Share your dilemmas and get honest opinions from other Mumsnetters.

Elder daughter father giving rules about my younger kids

560 replies

Dazedandconfusec · 24/01/2026 12:04

My elder daughter is 12 and Grade 5 piano and flute and began guitar in an afterschool club at school last year. She gave up violin when the teacher moved house but still has two violins which she occasionally gets out.

My ex has facilitated her music and has bought all of the instruments and paid for lessons but I obviously had to facilitate the lessons for flute; the piano teacher comes to the house.

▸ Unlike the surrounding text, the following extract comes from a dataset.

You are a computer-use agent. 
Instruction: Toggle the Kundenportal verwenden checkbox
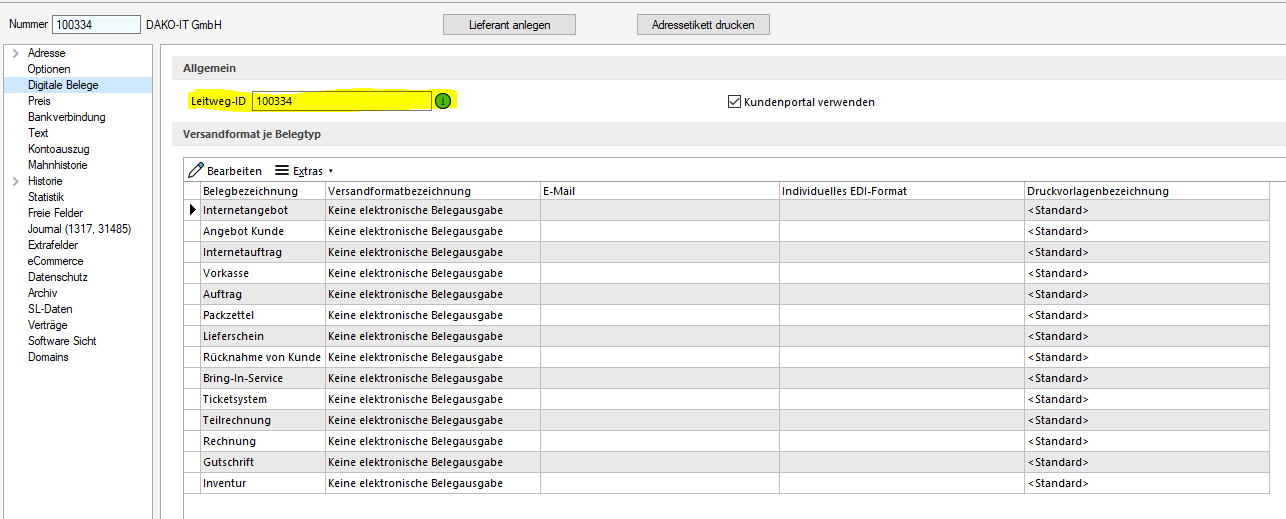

My younger daughter elder daughter’s half sister, has now started piano at school. Elder daughter has locked piano as her dad has instructed that my younger children cannot use the piano or have use of the other instruments.

OP posts:
ThatCyanCat · 24/01/2026 16:57

usedtobeaylis · 24/01/2026 16:53

I think that's really tough. The piano was a gift to your daughter and she doesn't actually have to share it. Your other daughter will just need to accept that at some point she has a different family dynamic. Your ex is being a wanker all the same.

Your other daughter will just need to accept that at some point she has a different family dynamic.

I am absolutely sure that even at her tender age, she's aware they have different dads.

But as PPs have said, the idea of claiming exclusive rights to a frigging piano in the family home is nuts and really destructive, which is why this dickhead is doing it. He's trying to drive a wedge into the family to punish OP for not dying of love for him, and to ruin the sibling relationship because he wishes the sibling didn't exist.

XelaM · 24/01/2026 16:58

Why don't you buy a keyboard for your younger daughter?

Hiphopboppertybop99 · 24/01/2026 16:58

Dazedandconfusec · 24/01/2026 15:45

We simply do not have the money to buy half the value of the piano.

If I took away this piano forcing my daughter to use an inferior one, what would I say to her?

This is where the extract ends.